Study of the structural and luminescent properties of ZnO nanorod arrays with hydrogen peroxide treatment

Abstract

One-dimensional nanostructures, such as nanowires, nanoneedles, nanobelts and nanotubes, have been extensively studied in recent years. These fascinating structures have the excellent physical properties owing to their geometry with high aspect ratio and modify the light-matter interaction. However, the defects of these structures are the obstacles for the practical applications. We report the influence of the hydrogen peroxide (H 2 O 2 ) treatment on the point defects and structural defects of ZnO nanorods grown on n-type silicon. The ZnO nanorod arrays are prepared by low-cost hydrothermal method and the H 2 O 2 treatments are investigated in two different approaches. One is to immerse ZnO nanorod samples into H 2 O 2 solution. The other is a pre-treatment of spin-coating H 2 O 2 solution on the seed layer before the growth of the ZnO nanorods. In the first approach, we found that the ultraviolet (UV) emission peak of the ZnO nanorods photoluminescence (PL) spectra was strongly dependent on the immersion time.

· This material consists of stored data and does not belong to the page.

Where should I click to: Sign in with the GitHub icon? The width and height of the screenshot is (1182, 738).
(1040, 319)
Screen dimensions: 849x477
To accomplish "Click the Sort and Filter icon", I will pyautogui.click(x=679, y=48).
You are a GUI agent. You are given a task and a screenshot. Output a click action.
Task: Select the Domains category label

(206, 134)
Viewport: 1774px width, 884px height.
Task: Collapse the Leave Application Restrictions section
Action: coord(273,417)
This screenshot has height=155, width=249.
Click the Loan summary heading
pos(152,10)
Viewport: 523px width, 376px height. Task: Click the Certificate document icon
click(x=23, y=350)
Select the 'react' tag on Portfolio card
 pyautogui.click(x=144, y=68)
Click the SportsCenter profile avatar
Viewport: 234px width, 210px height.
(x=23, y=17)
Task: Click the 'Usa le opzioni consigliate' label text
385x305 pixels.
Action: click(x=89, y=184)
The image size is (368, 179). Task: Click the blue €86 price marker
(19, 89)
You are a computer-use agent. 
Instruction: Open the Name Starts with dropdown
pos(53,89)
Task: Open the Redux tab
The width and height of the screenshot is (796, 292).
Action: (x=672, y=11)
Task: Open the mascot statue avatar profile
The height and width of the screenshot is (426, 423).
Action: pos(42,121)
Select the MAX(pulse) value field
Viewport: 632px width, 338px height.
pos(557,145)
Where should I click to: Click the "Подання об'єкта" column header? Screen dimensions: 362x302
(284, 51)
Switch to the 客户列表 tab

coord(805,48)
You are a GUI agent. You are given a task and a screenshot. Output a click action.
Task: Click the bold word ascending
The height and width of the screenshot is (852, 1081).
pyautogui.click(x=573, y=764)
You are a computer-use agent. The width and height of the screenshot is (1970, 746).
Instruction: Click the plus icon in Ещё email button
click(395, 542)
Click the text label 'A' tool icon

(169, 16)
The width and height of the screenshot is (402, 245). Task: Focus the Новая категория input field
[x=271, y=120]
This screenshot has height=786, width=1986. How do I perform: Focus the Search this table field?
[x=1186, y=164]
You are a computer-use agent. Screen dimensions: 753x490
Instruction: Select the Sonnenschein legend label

In the second approach, the H 2 O 2 solution not only influences the quality of the seed layer, but also the amount of the oxygen interstitial defects in the ZnO nanorods grown thereon. As a result, the UV emission intensity from the ZnO nanorods is enhanced almost five times. These effects are attributed to oxygen desorption through oxidation-reduction reactions of hydrogen peroxide on the ZnO surface. The ZnO nanorod arrays with few oxygen interstitial defects are prepared by low-cost and low-temperature hydrogen peroxide treatments, which are compatible with glass and polymer substrates and expected to enable the fabrication of optoelectronic device with excellent performance.